TASK GOAL — Count the lines of the records below that contain the string "axis" and reply with that number alone.

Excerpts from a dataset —
• • •
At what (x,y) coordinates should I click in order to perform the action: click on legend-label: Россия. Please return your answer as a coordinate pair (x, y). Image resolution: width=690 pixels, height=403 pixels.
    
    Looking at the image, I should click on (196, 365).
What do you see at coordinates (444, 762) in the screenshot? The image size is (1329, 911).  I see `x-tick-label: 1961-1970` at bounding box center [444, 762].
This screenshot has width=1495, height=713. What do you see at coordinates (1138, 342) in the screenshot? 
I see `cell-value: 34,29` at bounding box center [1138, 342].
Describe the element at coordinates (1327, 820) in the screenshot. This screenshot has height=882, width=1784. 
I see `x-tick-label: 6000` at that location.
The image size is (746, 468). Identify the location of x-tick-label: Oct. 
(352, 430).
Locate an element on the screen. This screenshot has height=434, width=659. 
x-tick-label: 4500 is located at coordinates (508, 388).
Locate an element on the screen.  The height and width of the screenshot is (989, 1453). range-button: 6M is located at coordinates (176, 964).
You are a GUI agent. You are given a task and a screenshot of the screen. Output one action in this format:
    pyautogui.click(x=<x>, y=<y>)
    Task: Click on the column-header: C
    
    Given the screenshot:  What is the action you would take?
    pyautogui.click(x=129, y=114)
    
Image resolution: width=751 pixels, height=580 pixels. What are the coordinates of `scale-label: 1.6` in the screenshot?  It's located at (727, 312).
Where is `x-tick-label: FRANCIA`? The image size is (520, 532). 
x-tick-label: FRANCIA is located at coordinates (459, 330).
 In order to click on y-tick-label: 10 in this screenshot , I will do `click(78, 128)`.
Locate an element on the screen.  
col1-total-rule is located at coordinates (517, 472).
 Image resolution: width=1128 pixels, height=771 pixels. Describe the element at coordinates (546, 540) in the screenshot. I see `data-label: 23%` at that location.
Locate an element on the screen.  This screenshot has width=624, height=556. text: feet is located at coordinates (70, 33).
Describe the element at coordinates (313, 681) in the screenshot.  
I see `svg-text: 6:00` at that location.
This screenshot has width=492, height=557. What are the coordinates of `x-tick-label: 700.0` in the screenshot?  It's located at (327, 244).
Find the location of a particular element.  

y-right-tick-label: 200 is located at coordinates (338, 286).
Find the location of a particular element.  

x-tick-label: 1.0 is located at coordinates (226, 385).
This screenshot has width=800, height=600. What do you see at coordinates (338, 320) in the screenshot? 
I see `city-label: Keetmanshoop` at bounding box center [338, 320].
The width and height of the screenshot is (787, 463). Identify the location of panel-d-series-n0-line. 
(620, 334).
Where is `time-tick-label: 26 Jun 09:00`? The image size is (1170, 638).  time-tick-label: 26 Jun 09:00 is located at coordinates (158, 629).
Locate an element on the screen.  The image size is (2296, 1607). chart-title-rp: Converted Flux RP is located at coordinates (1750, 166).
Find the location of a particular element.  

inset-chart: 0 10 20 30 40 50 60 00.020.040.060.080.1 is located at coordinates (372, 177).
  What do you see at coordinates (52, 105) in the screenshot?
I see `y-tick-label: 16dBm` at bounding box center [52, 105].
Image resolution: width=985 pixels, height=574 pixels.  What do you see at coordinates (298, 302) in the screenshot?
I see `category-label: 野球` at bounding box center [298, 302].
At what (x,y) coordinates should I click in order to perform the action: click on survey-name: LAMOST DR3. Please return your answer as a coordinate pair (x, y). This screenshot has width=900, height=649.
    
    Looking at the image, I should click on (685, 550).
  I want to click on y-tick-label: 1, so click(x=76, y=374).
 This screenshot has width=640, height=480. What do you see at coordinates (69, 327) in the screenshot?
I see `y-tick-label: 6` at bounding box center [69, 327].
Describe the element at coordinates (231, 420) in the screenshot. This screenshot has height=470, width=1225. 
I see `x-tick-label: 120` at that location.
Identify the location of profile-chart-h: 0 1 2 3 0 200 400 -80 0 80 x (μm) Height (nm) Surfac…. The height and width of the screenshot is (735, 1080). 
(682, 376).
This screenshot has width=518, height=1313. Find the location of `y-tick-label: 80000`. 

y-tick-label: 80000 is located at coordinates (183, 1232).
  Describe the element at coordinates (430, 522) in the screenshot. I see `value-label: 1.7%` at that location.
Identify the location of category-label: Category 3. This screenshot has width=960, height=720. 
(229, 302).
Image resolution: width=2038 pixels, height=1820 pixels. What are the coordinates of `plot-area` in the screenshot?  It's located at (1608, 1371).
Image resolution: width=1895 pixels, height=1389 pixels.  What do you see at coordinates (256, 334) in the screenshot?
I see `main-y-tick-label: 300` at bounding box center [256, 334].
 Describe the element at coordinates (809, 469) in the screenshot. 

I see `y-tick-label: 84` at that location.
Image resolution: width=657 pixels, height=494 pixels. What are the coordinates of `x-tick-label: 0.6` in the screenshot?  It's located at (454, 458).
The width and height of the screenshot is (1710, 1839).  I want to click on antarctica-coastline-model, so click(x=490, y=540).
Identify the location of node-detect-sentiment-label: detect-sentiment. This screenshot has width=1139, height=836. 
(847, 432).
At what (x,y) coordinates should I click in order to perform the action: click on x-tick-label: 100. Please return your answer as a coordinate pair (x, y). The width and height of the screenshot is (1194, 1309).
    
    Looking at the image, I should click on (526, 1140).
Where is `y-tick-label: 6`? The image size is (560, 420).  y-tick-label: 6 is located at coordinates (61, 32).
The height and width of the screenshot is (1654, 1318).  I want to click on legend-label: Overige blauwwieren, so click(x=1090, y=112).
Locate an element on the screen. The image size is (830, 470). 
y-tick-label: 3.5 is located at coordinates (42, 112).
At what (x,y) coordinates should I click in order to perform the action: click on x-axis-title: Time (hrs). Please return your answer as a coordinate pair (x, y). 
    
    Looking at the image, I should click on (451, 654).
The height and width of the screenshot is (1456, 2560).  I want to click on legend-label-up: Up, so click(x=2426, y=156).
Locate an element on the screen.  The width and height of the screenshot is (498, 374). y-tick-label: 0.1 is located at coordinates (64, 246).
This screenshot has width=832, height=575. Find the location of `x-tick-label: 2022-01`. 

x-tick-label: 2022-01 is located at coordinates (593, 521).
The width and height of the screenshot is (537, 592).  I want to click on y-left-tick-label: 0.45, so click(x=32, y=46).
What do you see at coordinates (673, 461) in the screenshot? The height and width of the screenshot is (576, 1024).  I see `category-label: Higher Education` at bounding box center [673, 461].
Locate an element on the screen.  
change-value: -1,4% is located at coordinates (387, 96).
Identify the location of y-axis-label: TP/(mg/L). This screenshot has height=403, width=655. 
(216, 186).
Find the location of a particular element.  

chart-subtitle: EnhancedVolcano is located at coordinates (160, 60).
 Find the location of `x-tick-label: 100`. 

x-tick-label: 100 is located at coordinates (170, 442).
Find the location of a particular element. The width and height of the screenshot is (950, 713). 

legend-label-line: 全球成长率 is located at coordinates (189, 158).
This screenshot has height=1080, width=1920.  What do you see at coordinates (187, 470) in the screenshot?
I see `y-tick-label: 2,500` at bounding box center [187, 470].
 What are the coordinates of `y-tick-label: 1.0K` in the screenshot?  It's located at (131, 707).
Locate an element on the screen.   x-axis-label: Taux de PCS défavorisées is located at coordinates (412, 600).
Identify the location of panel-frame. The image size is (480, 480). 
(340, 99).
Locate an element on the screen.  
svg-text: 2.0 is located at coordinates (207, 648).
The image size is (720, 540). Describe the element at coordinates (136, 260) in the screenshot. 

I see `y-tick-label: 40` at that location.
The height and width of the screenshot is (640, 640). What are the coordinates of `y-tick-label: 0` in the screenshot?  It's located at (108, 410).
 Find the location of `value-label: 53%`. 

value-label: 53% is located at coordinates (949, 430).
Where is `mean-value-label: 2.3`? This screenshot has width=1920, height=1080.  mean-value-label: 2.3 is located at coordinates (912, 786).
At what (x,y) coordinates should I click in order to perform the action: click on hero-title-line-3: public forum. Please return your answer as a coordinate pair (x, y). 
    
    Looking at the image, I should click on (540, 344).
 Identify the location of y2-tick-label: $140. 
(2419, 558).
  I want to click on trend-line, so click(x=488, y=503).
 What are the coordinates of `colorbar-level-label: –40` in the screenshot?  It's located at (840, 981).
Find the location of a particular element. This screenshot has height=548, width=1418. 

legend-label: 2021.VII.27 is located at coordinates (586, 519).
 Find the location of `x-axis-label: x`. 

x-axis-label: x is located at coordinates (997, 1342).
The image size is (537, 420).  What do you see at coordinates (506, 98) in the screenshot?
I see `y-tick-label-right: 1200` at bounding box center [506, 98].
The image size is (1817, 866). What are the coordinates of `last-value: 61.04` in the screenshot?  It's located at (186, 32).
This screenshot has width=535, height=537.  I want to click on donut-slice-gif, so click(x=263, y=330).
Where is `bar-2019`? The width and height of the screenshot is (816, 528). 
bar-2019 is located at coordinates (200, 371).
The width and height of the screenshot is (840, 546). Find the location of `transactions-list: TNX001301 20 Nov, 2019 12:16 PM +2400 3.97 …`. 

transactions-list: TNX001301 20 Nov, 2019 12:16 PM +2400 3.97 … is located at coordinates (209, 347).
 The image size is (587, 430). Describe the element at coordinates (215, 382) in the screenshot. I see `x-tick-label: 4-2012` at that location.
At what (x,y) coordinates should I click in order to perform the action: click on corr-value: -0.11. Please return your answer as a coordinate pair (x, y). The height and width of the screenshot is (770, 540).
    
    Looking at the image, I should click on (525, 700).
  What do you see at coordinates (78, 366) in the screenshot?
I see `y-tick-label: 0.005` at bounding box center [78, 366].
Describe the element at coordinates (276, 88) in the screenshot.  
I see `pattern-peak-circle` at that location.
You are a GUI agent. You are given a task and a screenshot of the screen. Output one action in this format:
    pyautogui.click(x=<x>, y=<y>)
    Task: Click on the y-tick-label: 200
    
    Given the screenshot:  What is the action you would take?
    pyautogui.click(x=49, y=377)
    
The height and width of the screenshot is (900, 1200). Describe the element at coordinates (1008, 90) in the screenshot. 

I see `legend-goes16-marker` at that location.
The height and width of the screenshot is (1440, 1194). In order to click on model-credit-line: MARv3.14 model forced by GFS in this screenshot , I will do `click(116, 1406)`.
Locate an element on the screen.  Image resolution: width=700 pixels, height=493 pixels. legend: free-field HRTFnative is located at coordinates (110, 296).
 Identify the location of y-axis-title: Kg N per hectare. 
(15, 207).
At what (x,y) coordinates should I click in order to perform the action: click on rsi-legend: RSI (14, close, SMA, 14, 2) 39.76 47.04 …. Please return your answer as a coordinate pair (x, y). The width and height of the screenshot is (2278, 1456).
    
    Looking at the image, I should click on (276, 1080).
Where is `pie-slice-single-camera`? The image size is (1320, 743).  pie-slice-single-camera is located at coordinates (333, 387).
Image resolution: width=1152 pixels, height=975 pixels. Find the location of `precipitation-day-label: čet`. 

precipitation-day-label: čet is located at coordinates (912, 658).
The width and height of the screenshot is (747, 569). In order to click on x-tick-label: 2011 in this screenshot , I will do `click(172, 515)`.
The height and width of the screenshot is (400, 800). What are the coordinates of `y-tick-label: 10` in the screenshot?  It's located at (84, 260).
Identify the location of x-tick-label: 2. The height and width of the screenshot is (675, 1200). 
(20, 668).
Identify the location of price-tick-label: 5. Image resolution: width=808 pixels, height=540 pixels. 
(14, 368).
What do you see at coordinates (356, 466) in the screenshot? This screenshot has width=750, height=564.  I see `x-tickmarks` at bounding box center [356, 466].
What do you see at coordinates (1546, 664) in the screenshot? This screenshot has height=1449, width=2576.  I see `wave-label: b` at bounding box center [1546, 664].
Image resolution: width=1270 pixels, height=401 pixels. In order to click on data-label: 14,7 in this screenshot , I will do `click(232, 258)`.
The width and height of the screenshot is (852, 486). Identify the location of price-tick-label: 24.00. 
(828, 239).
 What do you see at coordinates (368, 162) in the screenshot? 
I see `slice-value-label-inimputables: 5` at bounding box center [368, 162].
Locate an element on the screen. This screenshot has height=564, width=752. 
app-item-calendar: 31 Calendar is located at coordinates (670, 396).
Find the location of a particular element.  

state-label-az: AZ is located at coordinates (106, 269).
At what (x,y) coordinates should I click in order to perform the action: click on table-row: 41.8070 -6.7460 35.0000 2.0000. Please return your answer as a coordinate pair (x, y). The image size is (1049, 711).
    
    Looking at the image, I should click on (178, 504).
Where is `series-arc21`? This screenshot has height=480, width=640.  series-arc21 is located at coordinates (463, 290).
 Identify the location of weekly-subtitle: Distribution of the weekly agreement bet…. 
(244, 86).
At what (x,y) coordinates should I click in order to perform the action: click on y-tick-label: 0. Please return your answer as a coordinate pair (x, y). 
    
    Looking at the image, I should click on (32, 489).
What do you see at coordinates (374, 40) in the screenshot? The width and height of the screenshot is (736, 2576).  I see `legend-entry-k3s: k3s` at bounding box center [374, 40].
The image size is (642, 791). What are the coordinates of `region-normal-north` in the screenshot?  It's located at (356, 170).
• • •
RESPONSE FOR THIS EXERCISE — 6